According to Polyflor’s latest sustainability report, vinyl floors are worth considering as a sustainable flooring material. Even though the built environment’s insiders recognise modern vinyl’s value and significant benefits, the poor reputation of the original vinyl-type products, polyvinyl chloride (PVC) and plastic still lingers. The sustainability report not only busts myths around vinyl, it also helps architects and contractors to allay any concerns or misconceptions that their clients may have on the topic.

The Triple Bottom Line (TBL) approach to sustainability was introduced by John Elkington in 1994. It refers to a business model developed to encourage environmental and social responsibility together with sustainability among businesses worldwide, minimising impact on the planet while still considering the people in the company and surrounding community as well as required profitability. The three pillars of the Triple Bottom Line approach are Planet, People and Profit.

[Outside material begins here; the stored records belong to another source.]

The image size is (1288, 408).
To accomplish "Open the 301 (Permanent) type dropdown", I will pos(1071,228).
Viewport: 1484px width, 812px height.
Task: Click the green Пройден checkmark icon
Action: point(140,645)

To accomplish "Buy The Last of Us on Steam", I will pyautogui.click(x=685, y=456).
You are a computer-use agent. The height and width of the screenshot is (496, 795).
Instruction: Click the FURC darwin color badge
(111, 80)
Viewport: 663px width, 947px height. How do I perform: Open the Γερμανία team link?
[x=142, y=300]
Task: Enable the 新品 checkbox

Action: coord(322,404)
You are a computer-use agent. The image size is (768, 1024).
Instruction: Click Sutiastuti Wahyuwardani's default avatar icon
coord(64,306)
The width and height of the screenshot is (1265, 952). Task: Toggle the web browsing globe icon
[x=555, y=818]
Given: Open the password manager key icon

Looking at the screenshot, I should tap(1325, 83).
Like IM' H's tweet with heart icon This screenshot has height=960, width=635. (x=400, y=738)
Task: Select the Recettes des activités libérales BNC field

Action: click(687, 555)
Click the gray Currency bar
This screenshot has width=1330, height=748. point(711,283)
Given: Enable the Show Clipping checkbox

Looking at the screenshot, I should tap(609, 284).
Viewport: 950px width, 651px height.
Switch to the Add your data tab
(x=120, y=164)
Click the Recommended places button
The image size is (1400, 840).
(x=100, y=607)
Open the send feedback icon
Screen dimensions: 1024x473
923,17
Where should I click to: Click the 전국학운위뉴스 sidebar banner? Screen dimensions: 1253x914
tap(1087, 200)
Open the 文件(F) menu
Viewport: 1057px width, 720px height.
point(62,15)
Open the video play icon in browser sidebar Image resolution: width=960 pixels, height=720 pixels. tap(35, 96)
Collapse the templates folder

When assessing any product, including flooring products, you need to understand:
• The cradle-to-grave impact of that product
• The manufacturer’s contribution to the sustainability of its people and the surrounding community
• The manufacturer’s economic sustainability

Because the manufacturer and each product’s individual specifications affect the TBL of a company, Polyflor is only qualified to provide a TBL analysis of their own vinyl products. Some of the green advantages of Polyflor’s vinyl flooring include:
1. No harmful chemicals: Polyflor follows the strictest industry regulations, ensuring no harmful substances such as formaldehyde, lead, cadmium, mercury or hexavalent chromium are included in their vinyl.
2. VOC free adhesives: The company’s floorcoverings are installed using solvent-free adhesives, apart from their ranges that do not require adhesive at all.
3. Safe for people to use: Polyflor products offer gold-standard indoor-air quality and sustainable slip-resistant safety floors. They are fire retardant and water resistant.
4. Recycling: Polyflor initiated the first vinyl take-back scheme of its kind in South Africa towards the end of 2016 and to date the company has collected just over 7 tonnes of material. Polyflor was awarded the “Innovation in PVC Recycling Award” by the Southern African Vinyl Association (SAVA) in June 2017.
5. Focusing on people: Polyflor is completely committed to its people and they advocate “care” as one of their core values. The company encourages learning and growth and strives to create an environment based on mutual respect and reward. Polyflor is also heavily involved in the development of the Flooring Industry Training Association (FITA).

The future of sustainable flooring
The future of sustainable flooring is exciting because innovation peaks when necessity is at its greatest. With global warming, diminishing resources and an ever-growing population, innovation is a critical factor if we are to sustain our planet.

There is even the possibility that flooring in the future may help harvest energy by collecting energy from the up and down movement of people walking on floors and transferring it – via springs, pumps and wires – to electrical devices nearby. This concept is already on trial in the USA.

Polyflor will continue to strive to remain at the forefront of development, technology and the sustainable development of flooring.